Since there is no general agreement that the benefits of PSA screening outweigh the harms, the consensus is that clinicians use a process of shared decision-making that includes discussing with patients the risks of prostate cancer, the potential benefits and harms of screening, and involving the patients in the decision.
- Screening tests are able to detect prostate cancer at an early stage, but it is not clear whether this earlier detection and consequent earlier treatment leads to any change in the natural history and outcome of the disease. Observational evidence shows a trend toward lower mortality for prostate cancer in some countries, but the relationship between these trends and intensity of screening is not clear, and associations with screening patterns are inconsistent. The observed trends may be due to screening, or to other factors such as improved treatment. Results from two randomized trials show no effect on mortality through 7 years but are inconsistent beyond 7 to 10 years.

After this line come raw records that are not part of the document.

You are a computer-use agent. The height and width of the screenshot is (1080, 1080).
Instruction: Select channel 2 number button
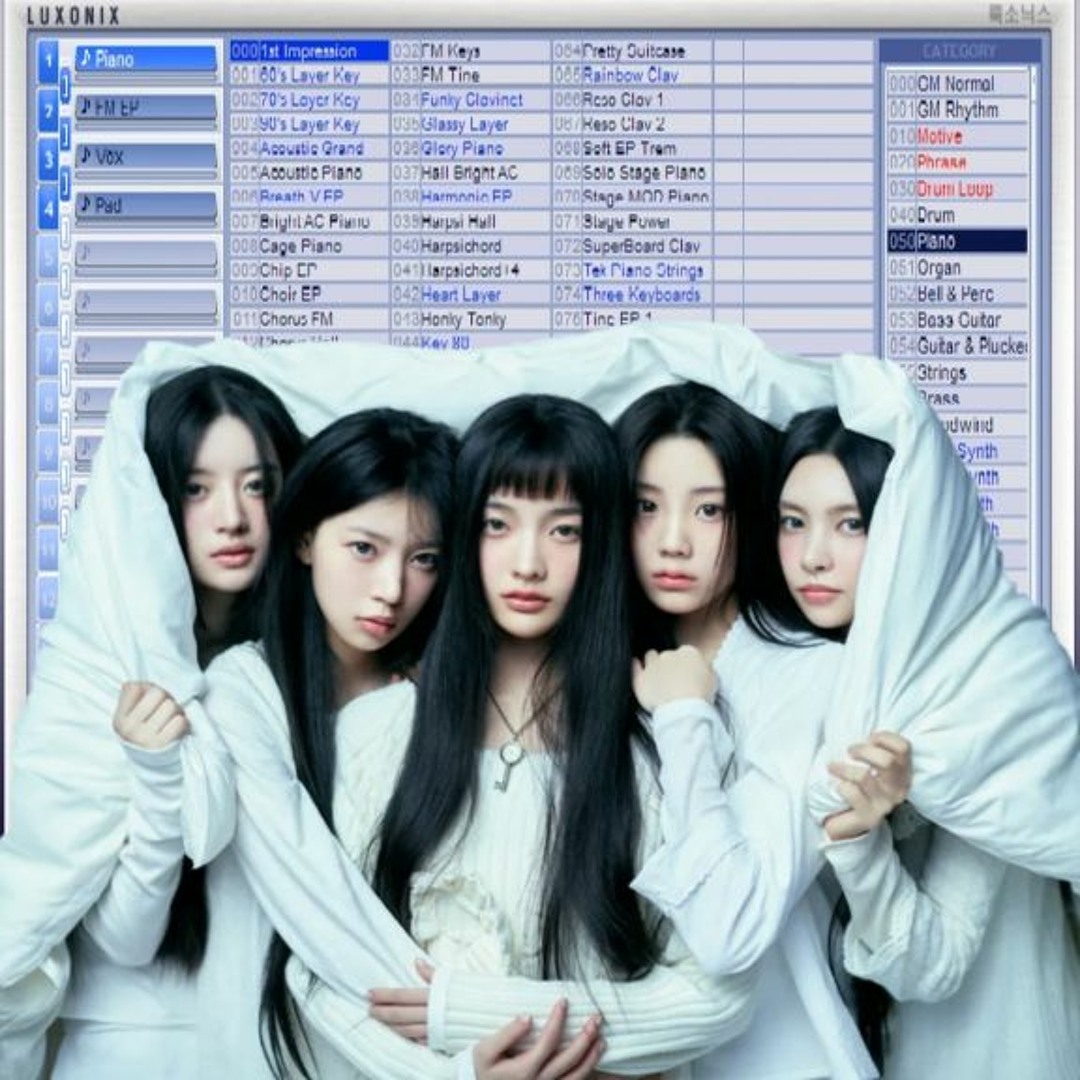click(x=47, y=110)
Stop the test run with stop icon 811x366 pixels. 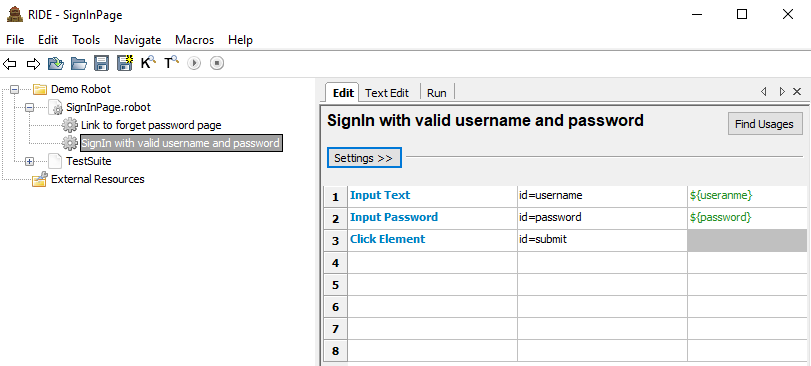pyautogui.click(x=217, y=63)
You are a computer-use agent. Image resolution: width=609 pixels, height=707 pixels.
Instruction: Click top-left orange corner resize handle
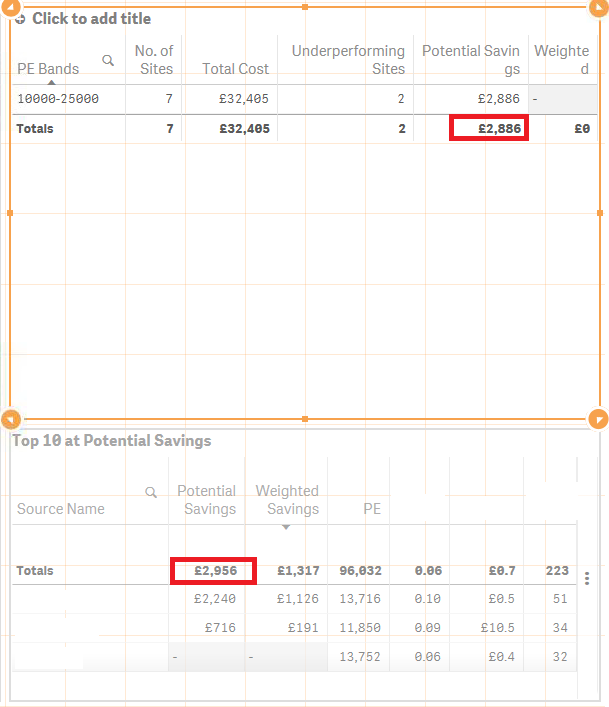(x=11, y=7)
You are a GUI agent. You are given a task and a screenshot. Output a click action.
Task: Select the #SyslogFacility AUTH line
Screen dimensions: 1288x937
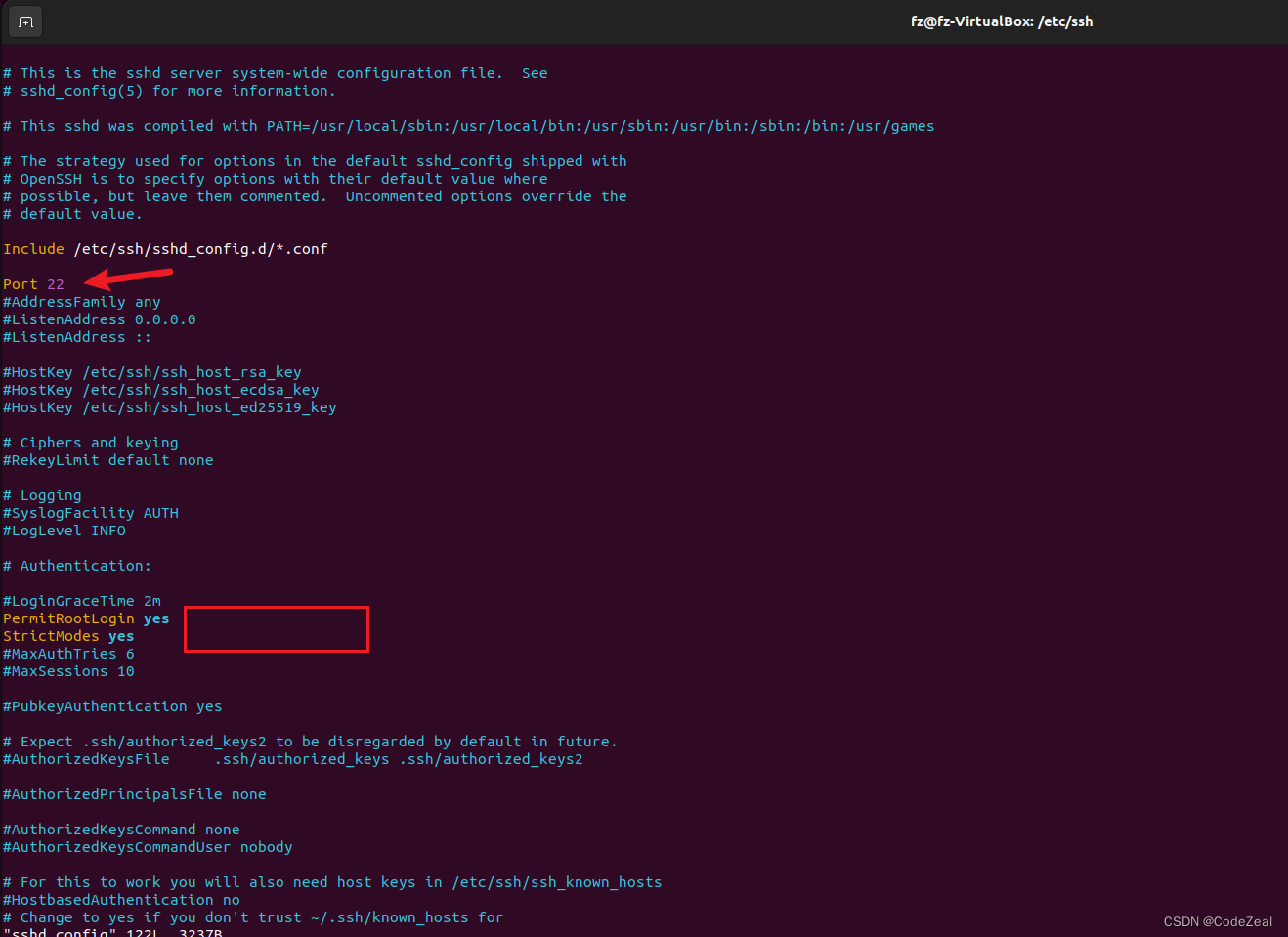(91, 512)
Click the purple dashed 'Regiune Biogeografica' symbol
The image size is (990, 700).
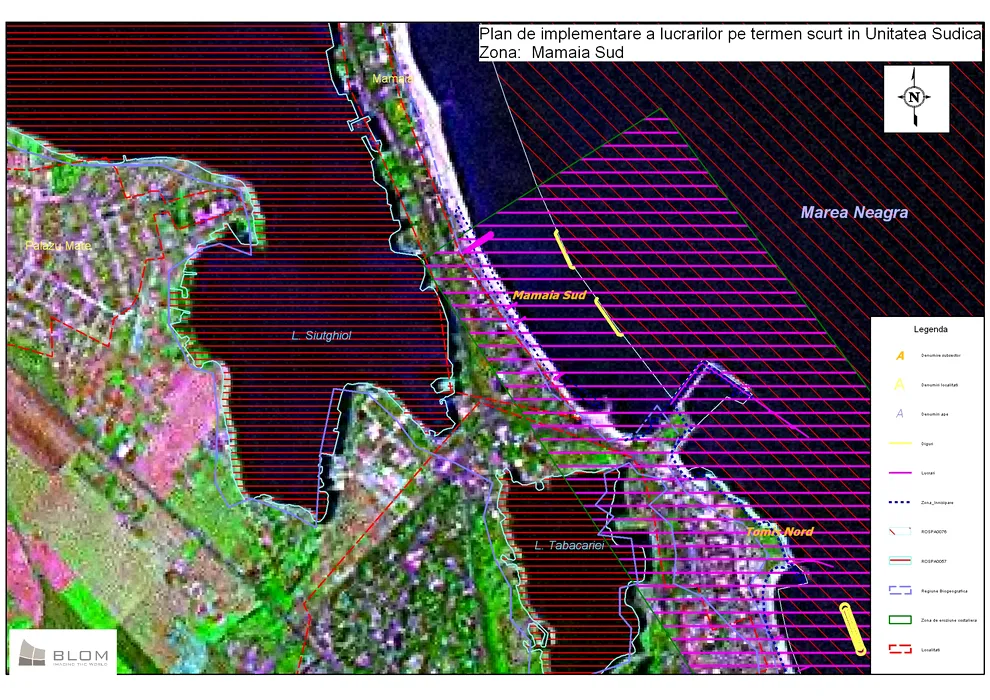pyautogui.click(x=900, y=590)
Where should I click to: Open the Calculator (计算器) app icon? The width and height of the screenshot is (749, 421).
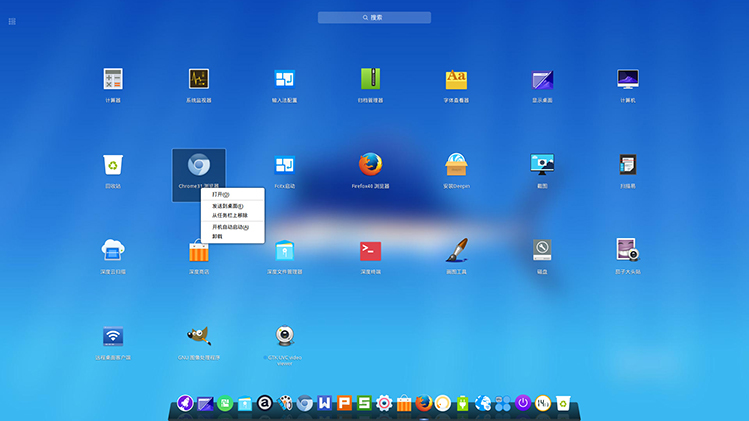coord(112,79)
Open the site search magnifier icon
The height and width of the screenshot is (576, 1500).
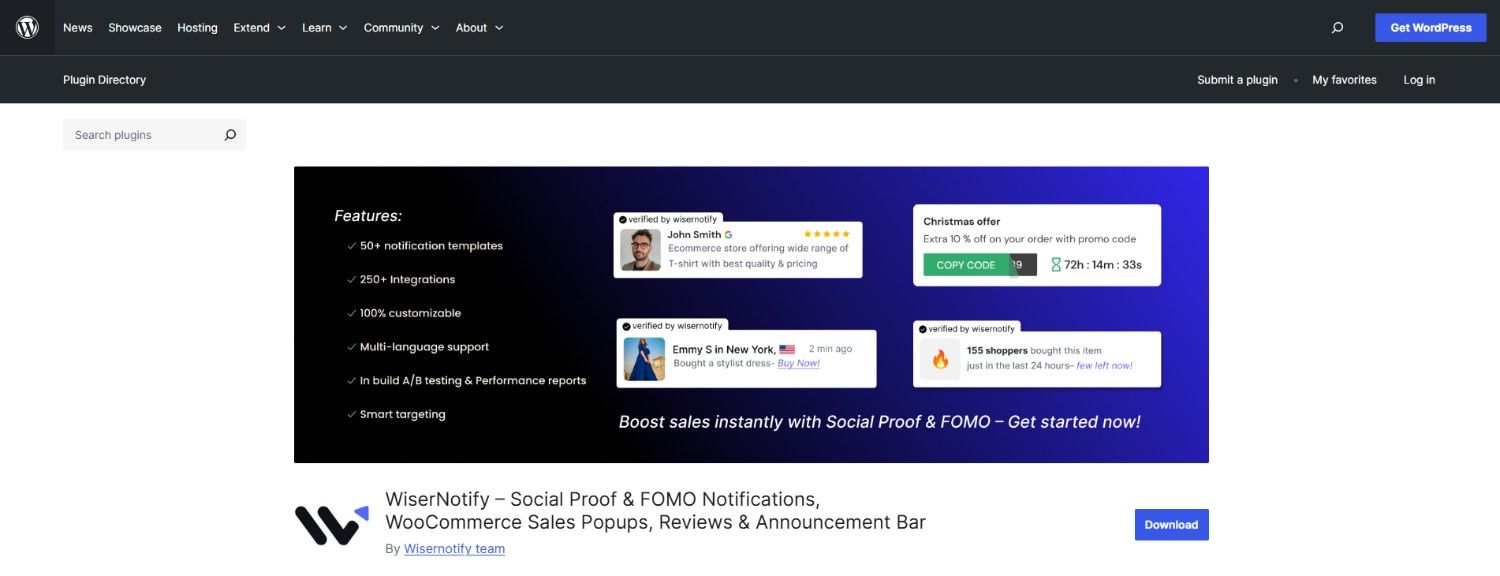pyautogui.click(x=1337, y=28)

- Based on solid evidence, screening with PSA and/or DRE detects some prostate cancers that would never have caused important clinical problems. Thus, screening leads to some degree of overtreatment. Based on solid evidence, current prostate cancer treatments, including radical prostatectomy and radiation therapy, result in permanent side effects in many men.
Multiparametric magnetic resonance imaging (mpMRI)
- mpMRI may be more accurate and is being studied with a four kallikrein panel in a randomized controlled trial of screening.